W słabym świetle lampy dostrzegłem w jego oczach lśniące łzy. O, bogowie, oszczędźcie mi przedstawienia z płaczącym Milonem, zaniosłem w duchu lakoniczne błaganie. Po krótkim westchnieniu monolog rozpoczął się na nowo.

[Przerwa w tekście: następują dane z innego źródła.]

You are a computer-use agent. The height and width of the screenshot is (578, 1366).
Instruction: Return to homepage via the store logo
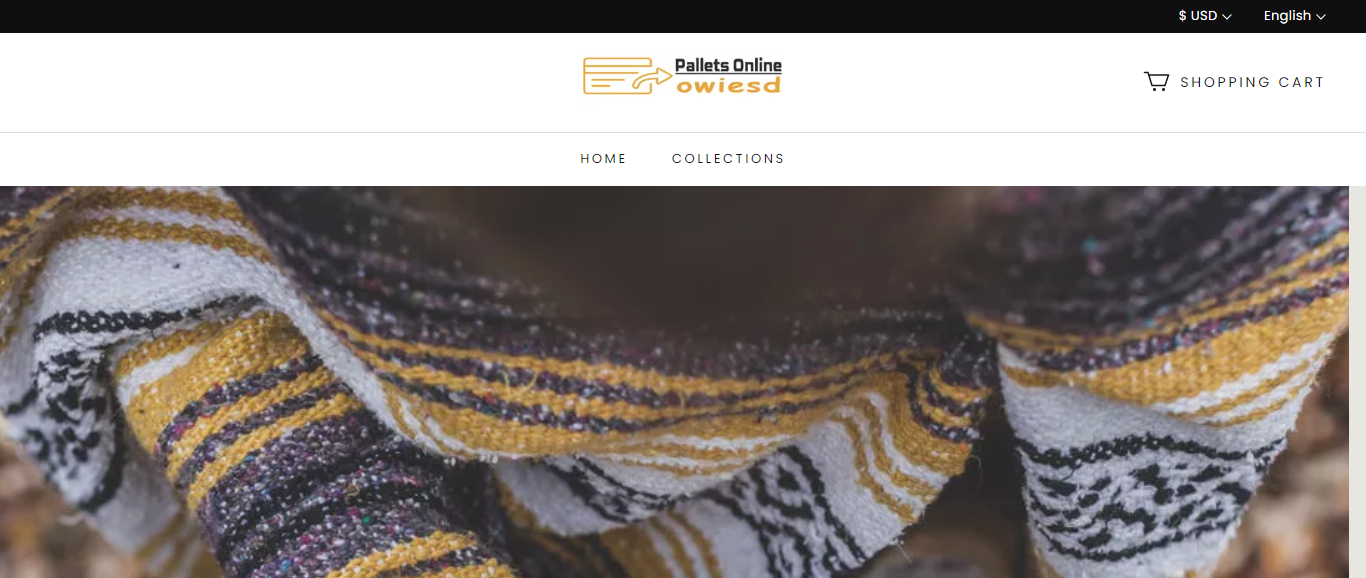pyautogui.click(x=682, y=76)
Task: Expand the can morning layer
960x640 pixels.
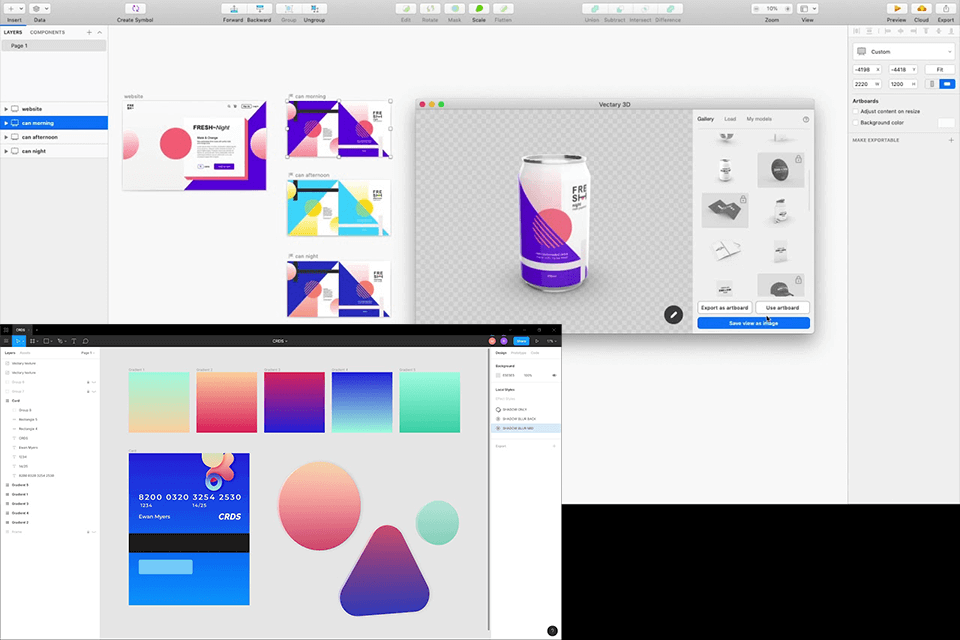Action: point(6,123)
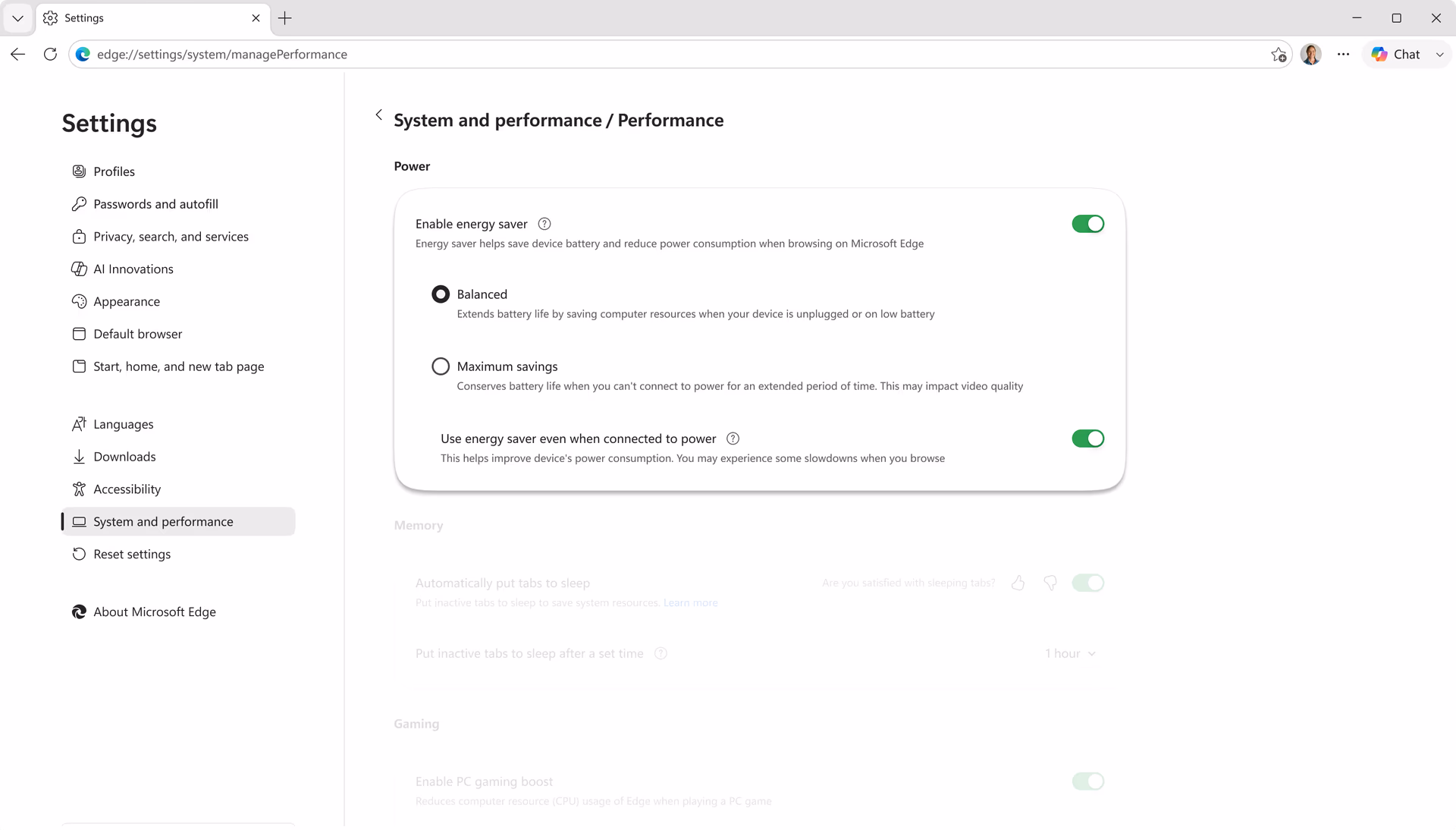Expand the 1 hour sleep time dropdown
Viewport: 1456px width, 830px height.
click(x=1070, y=654)
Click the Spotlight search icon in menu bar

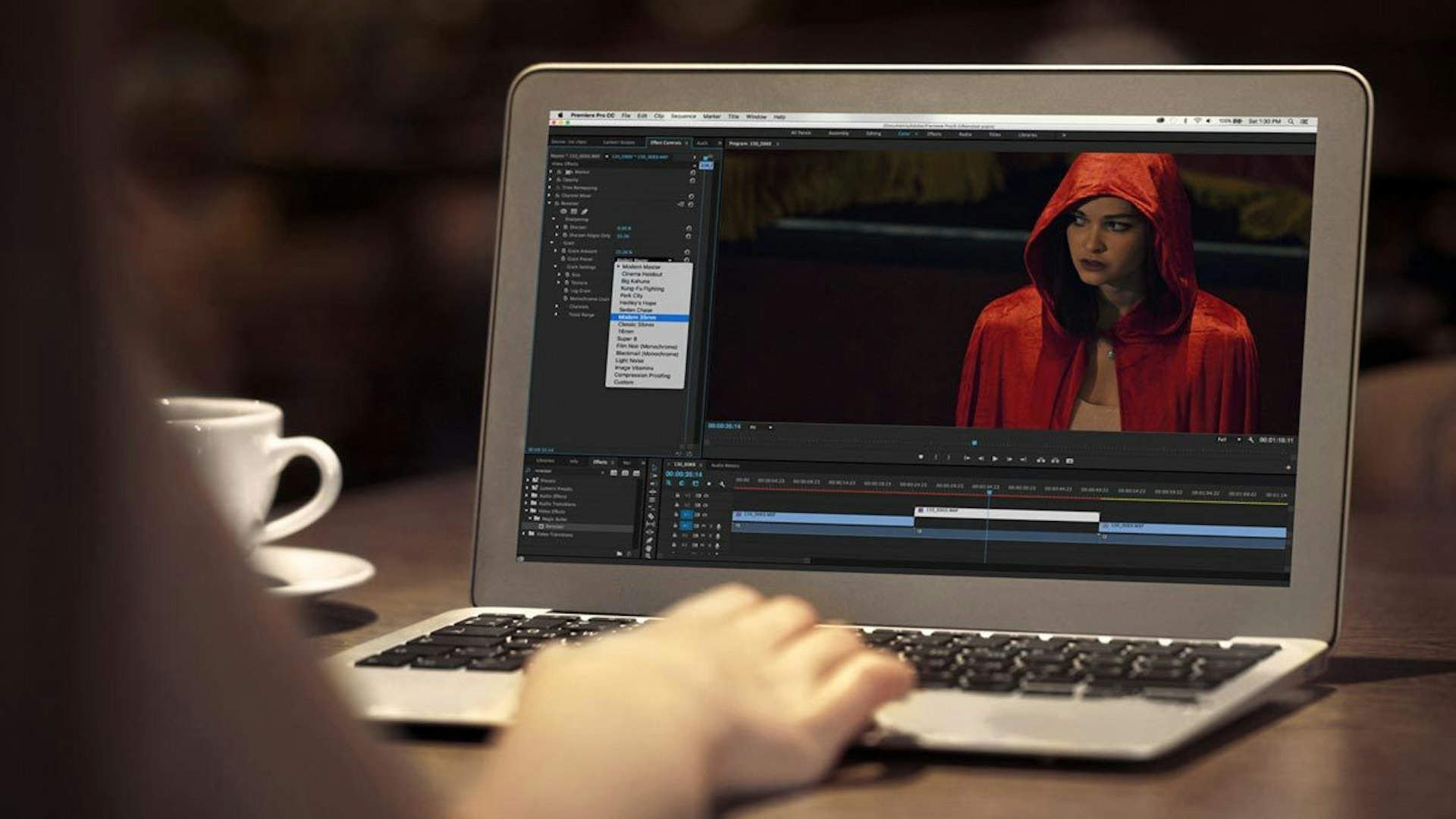(x=1291, y=121)
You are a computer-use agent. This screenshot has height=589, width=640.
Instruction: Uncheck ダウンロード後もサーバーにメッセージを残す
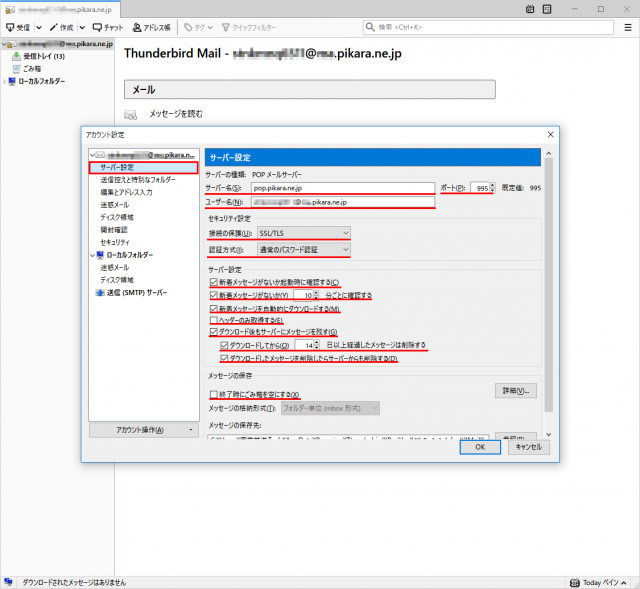coord(214,332)
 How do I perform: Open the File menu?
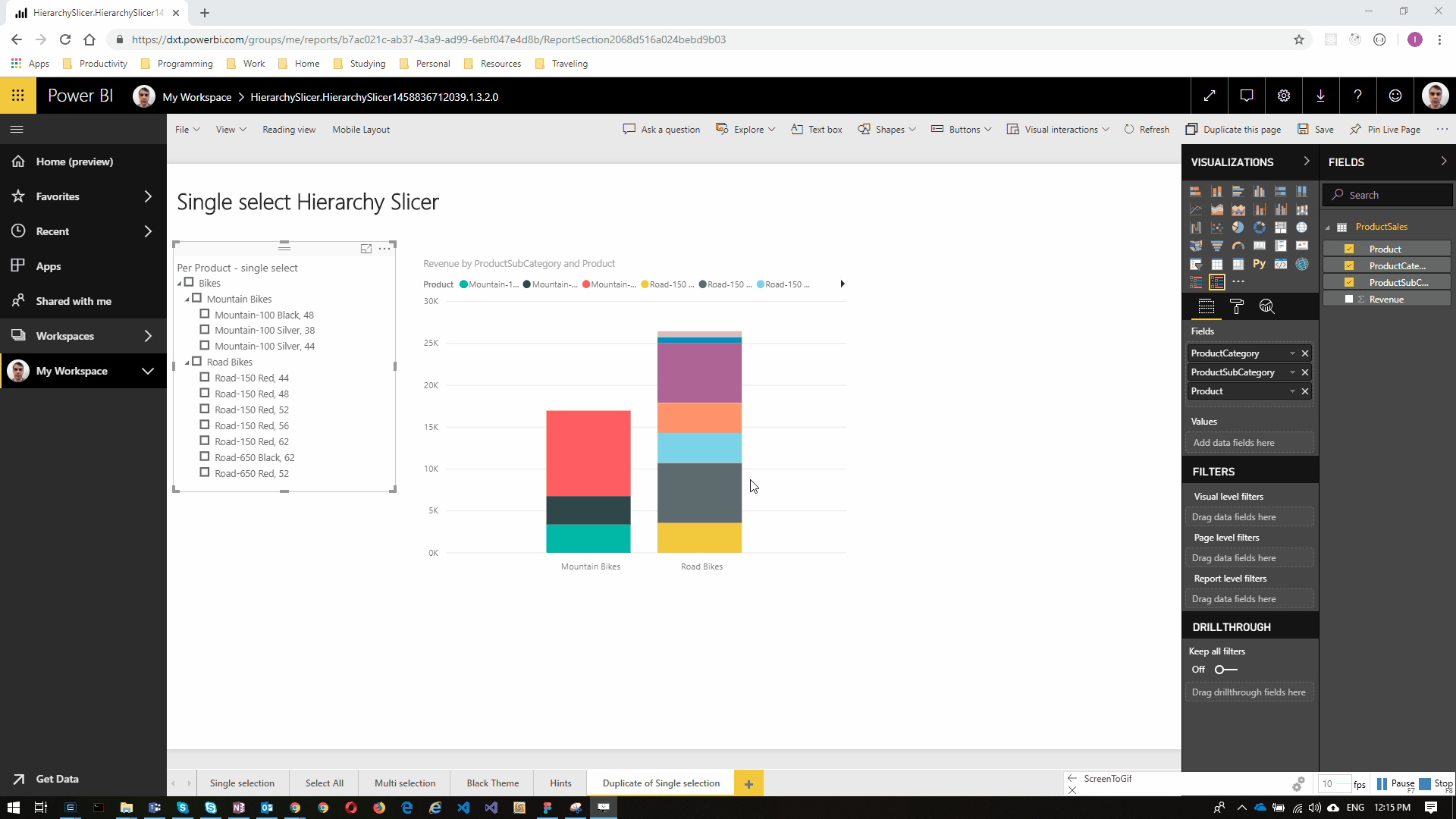(x=187, y=130)
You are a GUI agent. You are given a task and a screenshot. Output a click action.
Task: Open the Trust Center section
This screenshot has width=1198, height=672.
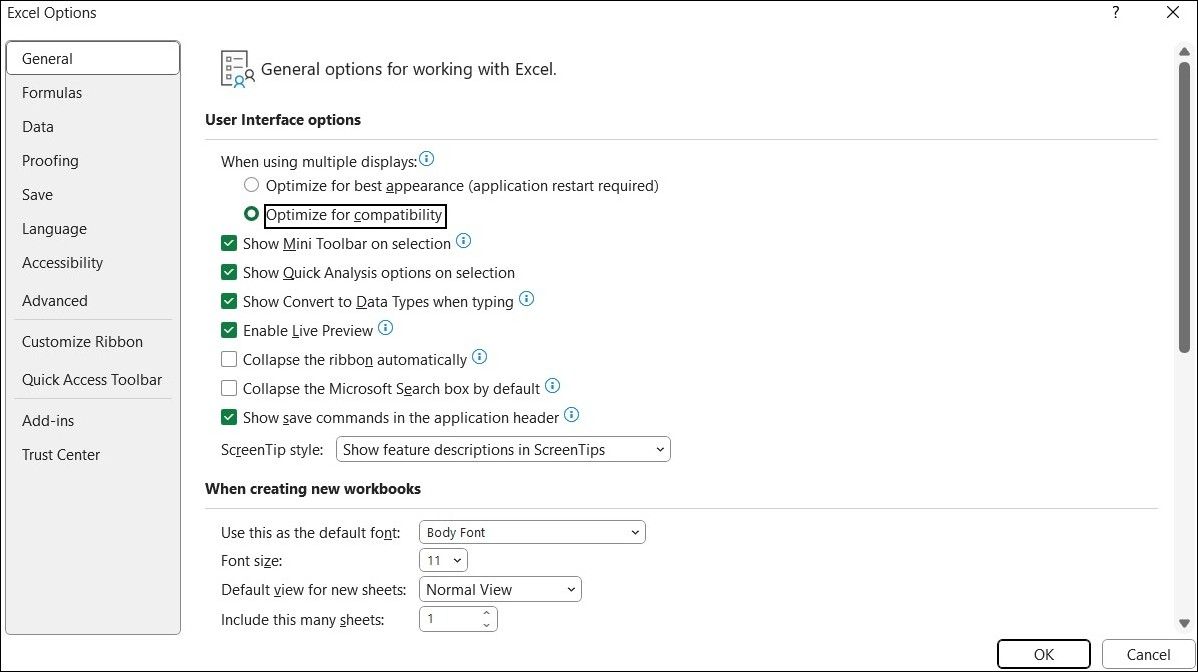click(61, 454)
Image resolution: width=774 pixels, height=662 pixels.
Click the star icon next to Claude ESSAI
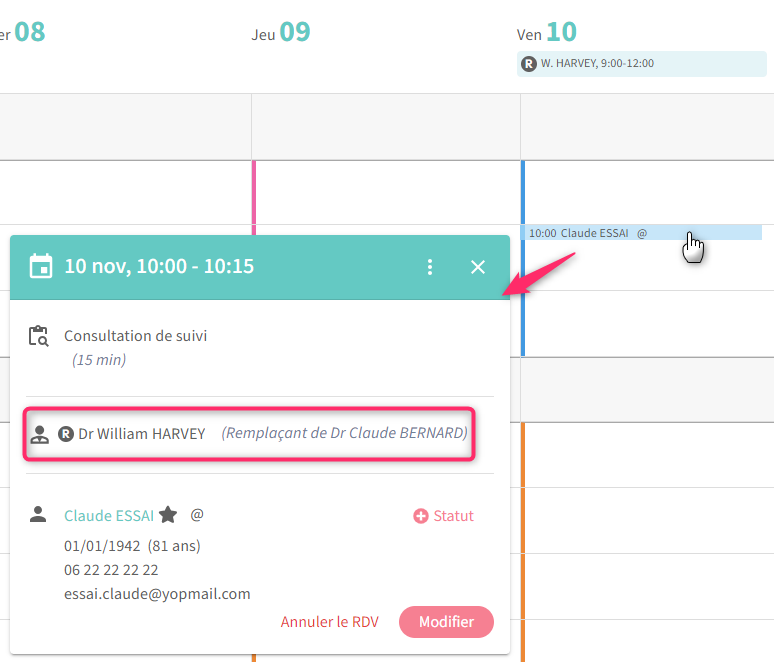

– Potrzebowałem jakiegoś sposobu, by wrócić do łask Pompejusza, by wywrzeć na nim wrażenie. Ba! Żeby uczynić go swym dłużnikiem, jak się da! Ale jak miałem znaleźć taki sposób, tkwiąc tu, w Massilii, zaledwie z garstką gladiatorów, i to już odnajętych Massylczykom? A potem wpadłem na myśl: gdyby tak wykryć niebezpiecznego szpiega? I to nie zwyczajnego, ale agenta umieszczonego w naszych szeregach przez samego Cezara, człowieka, którego sam Pompejusz polecił nam obdarzyć zaufaniem? To byłaby niemała zasługa! Pierwszy krok do rehabilitacji starego Milona. Najpierw musiałem sprawić, by Meto mi zaufał. To było najłatwiejsze. Popatrz na mnie! Nie jestem ślepy, widzę, jak wyglądam. Wiem, jak nisko upadłem. Całymi dniami łażę nago po domu śmierdzącym potem i uryną. Jestem Rzymianinem wygnanym z Rzymu, człowiekiem bez perspektyw, a nawet bez godności. Zgorzkniałym, zdesperowanym, idealnym kandydatem do wciągnięcia w niebezpieczną grę. O tak, Meto przyszedł do mnie. Od razu mnie odszukał. Myślał pewnie, że jest wcieleniem subtelności, ale czytałem w jego myślach, jakby je wykrzykiwał na Forum. Biedny, stary, opuszczony przez wszystkich Milo… Powinien dać się bez trudu przeciągnąć na stronę Cezara, dojrzały do wbicia staremu przyjacielowi Pompejuszowi noża w plecy. Ja tylko pozwoliłem Metonowi się uwodzić. Powoli, ale skutecznie zyskiwać moje zaufanie. Kiedy w końcu postanowiłem mu pokazać list od Pompejusza, zrobiłem z tego całe przedstawienie. Przeczytałem mu go, roniąc prawdziwe łzy; tego grać nie musiałem. Reszta była już tylko kwestią czasu. Czułem, że ów dzień nadchodzi. Niczym rolnik wychwytujący w suchym wietrze zapach deszczu, z góry wiedziałem, kiedy Meto zrobi swój ruch. Stało się to tu, w tym gabinecie. Byłem gotów. Pułapka była zastawiona. Widzisz ten drewniany parawan w rogu? Nasz tu obecny Domicjusz ukrył się za nim. No, dalejże, Rudobrody, dlaczego nie pokażesz gościom, jak tam stałeś i podsłuchiwałeś? Odegrajmy tę scenę.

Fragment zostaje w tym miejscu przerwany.